* **PROBLEM TO SOLVE**: All the entries below should be reproduced exactly.

[Saved entries]
○ ○ ○

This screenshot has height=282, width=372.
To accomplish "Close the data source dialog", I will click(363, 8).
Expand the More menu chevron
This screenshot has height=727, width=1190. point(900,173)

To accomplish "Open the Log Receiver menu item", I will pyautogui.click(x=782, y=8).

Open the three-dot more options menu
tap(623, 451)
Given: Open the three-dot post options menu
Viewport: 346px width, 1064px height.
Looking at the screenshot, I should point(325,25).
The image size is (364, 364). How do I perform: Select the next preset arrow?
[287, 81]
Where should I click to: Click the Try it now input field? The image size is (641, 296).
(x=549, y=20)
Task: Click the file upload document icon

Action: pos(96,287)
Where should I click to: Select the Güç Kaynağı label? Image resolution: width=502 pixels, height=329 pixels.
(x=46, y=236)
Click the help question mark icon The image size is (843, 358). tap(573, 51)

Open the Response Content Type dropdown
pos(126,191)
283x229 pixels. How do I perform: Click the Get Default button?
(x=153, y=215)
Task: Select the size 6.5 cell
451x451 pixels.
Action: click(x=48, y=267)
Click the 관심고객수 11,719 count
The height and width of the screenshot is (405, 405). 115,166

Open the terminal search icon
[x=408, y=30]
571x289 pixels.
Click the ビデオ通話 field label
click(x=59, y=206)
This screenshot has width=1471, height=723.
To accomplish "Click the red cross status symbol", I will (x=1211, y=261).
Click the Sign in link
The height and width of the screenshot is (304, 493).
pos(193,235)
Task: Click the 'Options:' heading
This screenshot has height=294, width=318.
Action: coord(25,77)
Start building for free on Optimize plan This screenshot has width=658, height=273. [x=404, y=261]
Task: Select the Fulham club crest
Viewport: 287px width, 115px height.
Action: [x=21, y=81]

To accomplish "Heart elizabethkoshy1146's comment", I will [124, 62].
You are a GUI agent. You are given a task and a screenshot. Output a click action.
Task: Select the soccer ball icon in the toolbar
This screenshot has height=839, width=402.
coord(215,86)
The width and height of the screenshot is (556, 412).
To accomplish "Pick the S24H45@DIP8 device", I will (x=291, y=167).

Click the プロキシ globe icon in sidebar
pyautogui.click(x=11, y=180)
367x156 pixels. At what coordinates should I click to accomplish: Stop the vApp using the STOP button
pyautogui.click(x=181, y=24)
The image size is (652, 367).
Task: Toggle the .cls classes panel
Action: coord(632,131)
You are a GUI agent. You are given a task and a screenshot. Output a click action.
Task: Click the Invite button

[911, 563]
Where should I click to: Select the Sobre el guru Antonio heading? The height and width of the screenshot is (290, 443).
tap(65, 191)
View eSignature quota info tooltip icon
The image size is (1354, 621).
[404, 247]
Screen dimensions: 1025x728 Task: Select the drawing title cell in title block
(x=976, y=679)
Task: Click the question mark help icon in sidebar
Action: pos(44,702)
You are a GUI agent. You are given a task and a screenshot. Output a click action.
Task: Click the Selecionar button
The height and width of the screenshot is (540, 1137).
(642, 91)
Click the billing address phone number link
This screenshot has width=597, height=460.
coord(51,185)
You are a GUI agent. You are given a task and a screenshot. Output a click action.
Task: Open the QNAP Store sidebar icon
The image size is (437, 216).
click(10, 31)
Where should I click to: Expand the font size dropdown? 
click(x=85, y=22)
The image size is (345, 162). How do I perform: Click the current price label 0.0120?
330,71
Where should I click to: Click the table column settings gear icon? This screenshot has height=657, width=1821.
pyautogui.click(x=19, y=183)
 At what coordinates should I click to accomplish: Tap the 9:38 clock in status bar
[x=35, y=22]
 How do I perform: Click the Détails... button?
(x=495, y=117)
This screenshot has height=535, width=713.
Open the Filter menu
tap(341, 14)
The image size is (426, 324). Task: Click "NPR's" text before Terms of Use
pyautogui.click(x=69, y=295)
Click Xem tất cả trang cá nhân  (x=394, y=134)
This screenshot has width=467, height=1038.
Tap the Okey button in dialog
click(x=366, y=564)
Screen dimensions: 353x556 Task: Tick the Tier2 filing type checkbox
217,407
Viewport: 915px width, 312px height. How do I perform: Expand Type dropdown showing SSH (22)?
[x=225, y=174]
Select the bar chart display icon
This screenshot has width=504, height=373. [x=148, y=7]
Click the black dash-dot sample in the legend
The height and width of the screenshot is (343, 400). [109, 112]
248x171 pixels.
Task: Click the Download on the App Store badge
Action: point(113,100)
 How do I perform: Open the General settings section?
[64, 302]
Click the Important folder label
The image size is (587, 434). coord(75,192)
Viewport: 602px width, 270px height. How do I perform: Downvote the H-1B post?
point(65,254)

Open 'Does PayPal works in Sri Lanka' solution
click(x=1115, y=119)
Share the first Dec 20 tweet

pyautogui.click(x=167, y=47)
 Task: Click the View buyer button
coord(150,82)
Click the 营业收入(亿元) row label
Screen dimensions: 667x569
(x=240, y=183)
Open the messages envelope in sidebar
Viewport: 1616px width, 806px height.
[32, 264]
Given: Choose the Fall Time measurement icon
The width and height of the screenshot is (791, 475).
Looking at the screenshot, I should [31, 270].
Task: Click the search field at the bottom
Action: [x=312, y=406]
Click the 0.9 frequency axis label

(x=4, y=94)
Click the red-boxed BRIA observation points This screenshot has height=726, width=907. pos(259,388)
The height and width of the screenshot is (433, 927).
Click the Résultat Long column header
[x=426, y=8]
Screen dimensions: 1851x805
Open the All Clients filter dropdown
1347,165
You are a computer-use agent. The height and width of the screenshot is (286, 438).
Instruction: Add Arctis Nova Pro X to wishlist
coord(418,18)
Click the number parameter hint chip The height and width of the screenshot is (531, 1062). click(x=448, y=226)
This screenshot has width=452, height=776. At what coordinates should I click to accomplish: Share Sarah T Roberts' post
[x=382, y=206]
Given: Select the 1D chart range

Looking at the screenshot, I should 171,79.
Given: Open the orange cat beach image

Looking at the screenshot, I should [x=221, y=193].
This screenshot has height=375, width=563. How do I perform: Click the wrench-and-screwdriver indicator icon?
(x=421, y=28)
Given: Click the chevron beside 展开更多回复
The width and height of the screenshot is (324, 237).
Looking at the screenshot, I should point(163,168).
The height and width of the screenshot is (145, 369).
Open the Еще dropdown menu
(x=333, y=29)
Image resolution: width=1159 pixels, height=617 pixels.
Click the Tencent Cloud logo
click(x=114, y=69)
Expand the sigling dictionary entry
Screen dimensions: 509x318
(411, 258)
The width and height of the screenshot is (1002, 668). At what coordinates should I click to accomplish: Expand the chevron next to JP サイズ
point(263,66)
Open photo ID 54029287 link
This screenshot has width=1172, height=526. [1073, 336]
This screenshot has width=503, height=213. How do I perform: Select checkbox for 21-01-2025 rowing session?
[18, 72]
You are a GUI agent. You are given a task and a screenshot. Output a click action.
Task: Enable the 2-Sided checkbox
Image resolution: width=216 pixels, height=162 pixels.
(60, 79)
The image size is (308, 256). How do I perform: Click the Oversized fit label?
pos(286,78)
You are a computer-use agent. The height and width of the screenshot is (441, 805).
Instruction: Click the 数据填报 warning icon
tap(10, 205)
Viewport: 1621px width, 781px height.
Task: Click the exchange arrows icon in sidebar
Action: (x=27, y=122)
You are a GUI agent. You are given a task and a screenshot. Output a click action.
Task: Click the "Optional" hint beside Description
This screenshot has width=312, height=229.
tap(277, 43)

○ ○ ○

* **TASK SOLUTION**:
This screenshot has height=282, width=372.
To accomplish "Close the data source dialog", I will click(363, 8).
Expand the More menu chevron
This screenshot has height=727, width=1190. point(900,173)

To accomplish "Open the Log Receiver menu item", I will pyautogui.click(x=782, y=8).

Open the three-dot more options menu
tap(623, 451)
Given: Open the three-dot post options menu
Viewport: 346px width, 1064px height.
Looking at the screenshot, I should point(325,25).
The image size is (364, 364). How do I perform: Select the next preset arrow?
[287, 81]
Where should I click to: Click the Try it now input field? The image size is (641, 296).
(x=549, y=20)
Task: Click the file upload document icon

Action: pos(96,287)
Where should I click to: Select the Güç Kaynağı label? Image resolution: width=502 pixels, height=329 pixels.
(x=46, y=236)
Click the help question mark icon The image size is (843, 358). tap(573, 51)

Open the Response Content Type dropdown
pos(126,191)
283x229 pixels. How do I perform: Click the Get Default button?
(x=153, y=215)
Task: Select the size 6.5 cell
451x451 pixels.
Action: click(x=48, y=267)
Click the 관심고객수 11,719 count
The height and width of the screenshot is (405, 405). 115,166

Open the terminal search icon
[x=408, y=30]
571x289 pixels.
Click the ビデオ通話 field label
click(x=59, y=206)
This screenshot has width=1471, height=723.
To accomplish "Click the red cross status symbol", I will (x=1211, y=261).
Click the Sign in link
The height and width of the screenshot is (304, 493).
pos(193,235)
Task: Click the 'Options:' heading
This screenshot has height=294, width=318.
Action: coord(25,77)
Start building for free on Optimize plan This screenshot has width=658, height=273. [x=404, y=261]
Task: Select the Fulham club crest
Viewport: 287px width, 115px height.
Action: [x=21, y=81]

To accomplish "Heart elizabethkoshy1146's comment", I will [124, 62].
You are a GUI agent. You are given a task and a screenshot. Output a click action.
Task: Select the soccer ball icon in the toolbar
This screenshot has height=839, width=402.
coord(215,86)
The width and height of the screenshot is (556, 412).
To accomplish "Pick the S24H45@DIP8 device", I will (x=291, y=167).

Click the プロキシ globe icon in sidebar
pyautogui.click(x=11, y=180)
367x156 pixels. At what coordinates should I click to accomplish: Stop the vApp using the STOP button
pyautogui.click(x=181, y=24)
The image size is (652, 367).
Task: Toggle the .cls classes panel
Action: coord(632,131)
You are a GUI agent. You are given a task and a screenshot. Output a click action.
Task: Click the Invite button

[911, 563]
Where should I click to: Select the Sobre el guru Antonio heading? The height and width of the screenshot is (290, 443).
tap(65, 191)
View eSignature quota info tooltip icon
The image size is (1354, 621).
[404, 247]
Screen dimensions: 1025x728 Task: Select the drawing title cell in title block
(x=976, y=679)
Task: Click the question mark help icon in sidebar
Action: pos(44,702)
You are a GUI agent. You are given a task and a screenshot. Output a click action.
Task: Click the Selecionar button
The height and width of the screenshot is (540, 1137).
(642, 91)
Click the billing address phone number link
This screenshot has width=597, height=460.
coord(51,185)
You are a GUI agent. You are given a task and a screenshot. Output a click action.
Task: Open the QNAP Store sidebar icon
The image size is (437, 216).
click(10, 31)
Where should I click to: Expand the font size dropdown? 
click(x=85, y=22)
The image size is (345, 162). How do I perform: Click the current price label 0.0120?
330,71
Where should I click to: Click the table column settings gear icon? This screenshot has height=657, width=1821.
pyautogui.click(x=19, y=183)
 At what coordinates should I click to accomplish: Tap the 9:38 clock in status bar
[x=35, y=22]
 How do I perform: Click the Détails... button?
(x=495, y=117)
This screenshot has height=535, width=713.
Open the Filter menu
tap(341, 14)
The image size is (426, 324). Task: Click "NPR's" text before Terms of Use
pyautogui.click(x=69, y=295)
Click Xem tất cả trang cá nhân  (x=394, y=134)
This screenshot has width=467, height=1038.
Tap the Okey button in dialog
click(x=366, y=564)
Screen dimensions: 353x556 Task: Tick the Tier2 filing type checkbox
217,407
Viewport: 915px width, 312px height. How do I perform: Expand Type dropdown showing SSH (22)?
[x=225, y=174]
Select the bar chart display icon
This screenshot has width=504, height=373. [x=148, y=7]
Click the black dash-dot sample in the legend
The height and width of the screenshot is (343, 400). [109, 112]
248x171 pixels.
Task: Click the Download on the App Store badge
Action: point(113,100)
 How do I perform: Open the General settings section?
[64, 302]
Click the Important folder label
The image size is (587, 434). coord(75,192)
Viewport: 602px width, 270px height. How do I perform: Downvote the H-1B post?
point(65,254)

Open 'Does PayPal works in Sri Lanka' solution
click(x=1115, y=119)
Share the first Dec 20 tweet

pyautogui.click(x=167, y=47)
 Task: Click the View buyer button
coord(150,82)
Click the 营业收入(亿元) row label
Screen dimensions: 667x569
(x=240, y=183)
Open the messages envelope in sidebar
Viewport: 1616px width, 806px height.
[32, 264]
Given: Choose the Fall Time measurement icon
The width and height of the screenshot is (791, 475).
Looking at the screenshot, I should [31, 270].
Task: Click the search field at the bottom
Action: [x=312, y=406]
Click the 0.9 frequency axis label

(x=4, y=94)
Click the red-boxed BRIA observation points This screenshot has height=726, width=907. pos(259,388)
The height and width of the screenshot is (433, 927).
Click the Résultat Long column header
[x=426, y=8]
Screen dimensions: 1851x805
Open the All Clients filter dropdown
1347,165
You are a computer-use agent. The height and width of the screenshot is (286, 438).
Instruction: Add Arctis Nova Pro X to wishlist
coord(418,18)
Click the number parameter hint chip The height and width of the screenshot is (531, 1062). click(x=448, y=226)
This screenshot has width=452, height=776. At what coordinates should I click to accomplish: Share Sarah T Roberts' post
[x=382, y=206]
Given: Select the 1D chart range

Looking at the screenshot, I should 171,79.
Given: Open the orange cat beach image

Looking at the screenshot, I should [x=221, y=193].
This screenshot has height=375, width=563. How do I perform: Click the wrench-and-screwdriver indicator icon?
(x=421, y=28)
Given: Click the chevron beside 展开更多回复
The width and height of the screenshot is (324, 237).
Looking at the screenshot, I should point(163,168).
The height and width of the screenshot is (145, 369).
Open the Еще dropdown menu
(x=333, y=29)
Image resolution: width=1159 pixels, height=617 pixels.
Click the Tencent Cloud logo
click(x=114, y=69)
Expand the sigling dictionary entry
Screen dimensions: 509x318
(411, 258)
The width and height of the screenshot is (1002, 668). At what coordinates should I click to accomplish: Expand the chevron next to JP サイズ
point(263,66)
Open photo ID 54029287 link
This screenshot has width=1172, height=526. [1073, 336]
This screenshot has width=503, height=213. How do I perform: Select checkbox for 21-01-2025 rowing session?
[18, 72]
You are a GUI agent. You are given a task and a screenshot. Output a click action.
Task: Enable the 2-Sided checkbox
Image resolution: width=216 pixels, height=162 pixels.
(60, 79)
The image size is (308, 256). How do I perform: Click the Oversized fit label?
pos(286,78)
You are a computer-use agent. The height and width of the screenshot is (441, 805).
Instruction: Click the 数据填报 warning icon
tap(10, 205)
Viewport: 1621px width, 781px height.
Task: Click the exchange arrows icon in sidebar
Action: (x=27, y=122)
You are a GUI agent. You are given a task and a screenshot. Output a click action.
Task: Click the "Optional" hint beside Description
This screenshot has width=312, height=229.
tap(277, 43)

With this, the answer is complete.